Since my next class isn't starting for another 22 days, I have been doing some reading (Besides Harry Potter)!
Anyway, I am reading a book Quiet Heroines - WWII Nurses! WOW. This book gives a good picture of what the British nurses endured and saw in WWII. I knew that the Germans (not all the people of Germany) did horrible things to people, mostly Jews, But I did not know how barbaric the Japanese Army was to nurses, doctors and patients, not to mention women & children.
There are soooo many stories of nurses being ship-wrecked, imprisoned, torchered (sp?) and killed. Some helplessly watched as the Japanese army came into the hospitals of Singapore & Hong Kong (which were runned by the British and Aussies) and saw their patients butchered and killed by bayonnets & then they were killed. But, I noticed they had respect of their patients and the doctors. And in some cases, while the doctors left, the nurses stayed behind to take care of their patients and was left to their fate when they were invaded. They kind of carnage they saw, I never want to see.
Honestly, I wouln't be good enough to be their assistants. Can you tell I am in AWE
These women have my upmost respect & admiration. They were strong, brave, compassionate, kind, hard-working w/out complaining and nobel. I would love to have just one of their qualities. What role models.

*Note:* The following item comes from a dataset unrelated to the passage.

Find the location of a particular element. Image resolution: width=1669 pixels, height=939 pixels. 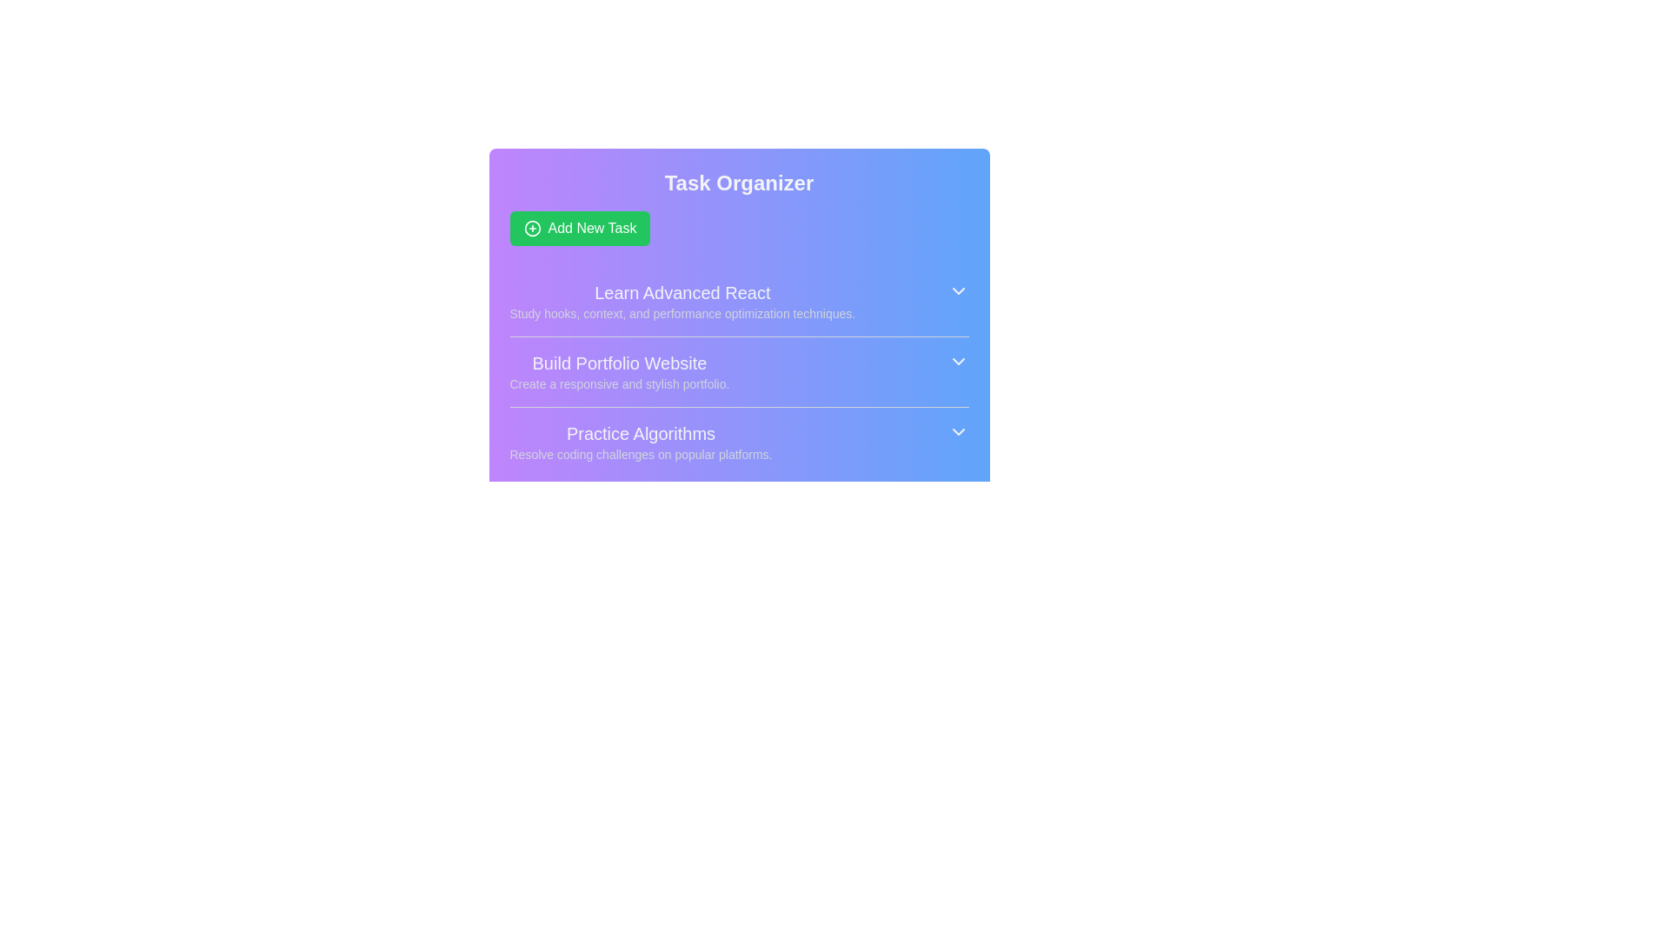

the Text element that serves as a title and description for a task item related to practicing algorithms in the 'Task Organizer' interface is located at coordinates (640, 442).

If anyone gets a chance to read this book, they will not be sorry. I just wanted to share.
May 3, '03
Ok, here are some old movies about WWII nurses, but they are not all historically accurate:
Cry Havoc 1943 Metro-Goldwyn-Mayer - An ensemble movie about Army women living in underground barracks on Bataan (although there were no subterranean quarters)
Since you went away 1944 (a view from the people left at home)
They were expendable 1945 With Donna Reed, about an army nurse on Corregidor in love with the commander of a PT boat
So proudly we hail 1943 The movies intent was to tell the story of the battle for the Philipines through the eyes of the nurses who served there, but according to Ms. Norman, was reflective of reigning (US) cultural views and reverted to cliches and stereotypes.
I got the info from pages 124-126 of "We band of angels" by Elizabeth Norman.